Kotkin explains why Democrats no longer support policies directed toward economic growth. He means the sort of growth that would create good jobs for middle and working class Americans who have been left behind in the current economy.
There’s the reality that blue states—with all the usual progressive policies—suffer the widest gap between the classes.The left does the poor few favors by putting them on the dole, a move that entrenches dependency and destroys initiative. What the poor need is not a hand out, but a hand up to a real job paying a real wage which requires them to expend real effort on their own behalf.
A recent Brookings report found the greatest income disparity in such bastions of progressivism as San Francisco, Miami, Boston, Washington D.C., New York, Oakland, Chicago and Los Angeles.
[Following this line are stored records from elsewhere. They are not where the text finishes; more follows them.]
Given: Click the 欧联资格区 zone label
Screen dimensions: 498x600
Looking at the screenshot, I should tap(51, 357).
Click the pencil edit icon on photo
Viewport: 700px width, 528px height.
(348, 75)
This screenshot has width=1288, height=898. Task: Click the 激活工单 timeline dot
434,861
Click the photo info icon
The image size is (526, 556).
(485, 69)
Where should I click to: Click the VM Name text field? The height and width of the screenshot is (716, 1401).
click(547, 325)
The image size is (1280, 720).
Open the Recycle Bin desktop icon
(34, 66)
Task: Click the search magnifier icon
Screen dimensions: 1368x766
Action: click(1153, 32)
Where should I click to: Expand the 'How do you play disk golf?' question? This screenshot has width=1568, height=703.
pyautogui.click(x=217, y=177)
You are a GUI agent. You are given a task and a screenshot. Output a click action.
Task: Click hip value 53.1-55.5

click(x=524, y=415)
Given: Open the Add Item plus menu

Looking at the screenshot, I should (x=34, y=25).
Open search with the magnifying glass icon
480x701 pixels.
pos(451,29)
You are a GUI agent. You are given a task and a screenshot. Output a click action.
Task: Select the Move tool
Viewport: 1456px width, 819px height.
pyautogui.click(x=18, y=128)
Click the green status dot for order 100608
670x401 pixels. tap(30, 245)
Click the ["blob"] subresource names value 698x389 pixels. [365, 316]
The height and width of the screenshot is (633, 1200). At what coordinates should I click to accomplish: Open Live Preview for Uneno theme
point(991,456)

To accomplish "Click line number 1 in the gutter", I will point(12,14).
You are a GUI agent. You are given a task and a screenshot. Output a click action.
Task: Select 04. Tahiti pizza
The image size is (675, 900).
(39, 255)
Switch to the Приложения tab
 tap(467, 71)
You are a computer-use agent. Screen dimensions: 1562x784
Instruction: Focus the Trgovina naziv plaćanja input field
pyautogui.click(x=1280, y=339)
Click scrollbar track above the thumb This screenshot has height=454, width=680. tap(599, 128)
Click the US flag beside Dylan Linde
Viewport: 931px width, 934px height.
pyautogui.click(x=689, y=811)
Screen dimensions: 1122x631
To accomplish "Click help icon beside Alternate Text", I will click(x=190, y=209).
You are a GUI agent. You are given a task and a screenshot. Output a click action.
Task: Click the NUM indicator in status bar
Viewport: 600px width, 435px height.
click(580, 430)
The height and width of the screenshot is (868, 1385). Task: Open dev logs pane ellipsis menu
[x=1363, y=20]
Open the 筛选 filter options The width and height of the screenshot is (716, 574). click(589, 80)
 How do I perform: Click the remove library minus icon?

Oddly enough, minorities seem to do better, relative to whites, in states that have had more conservative governance, in part because they also tend to have lower costs of living.
This disconnect between progressive aims and reality stems from the shift in the Left’s class and geographic base. Once dependent on industrial and construction workers, many of them unionized, the party increasingly depends for support from green activists, urban land speculators, and “creative class” workers in expensive regions where regulatory constraints tend to discourage industrial and housing growth.
Kotkin wonders whether either party can meaningfully address the need for real economic growth, which isn't always green enough to earn Sierra Club approval. COTTonLINE shares this concern.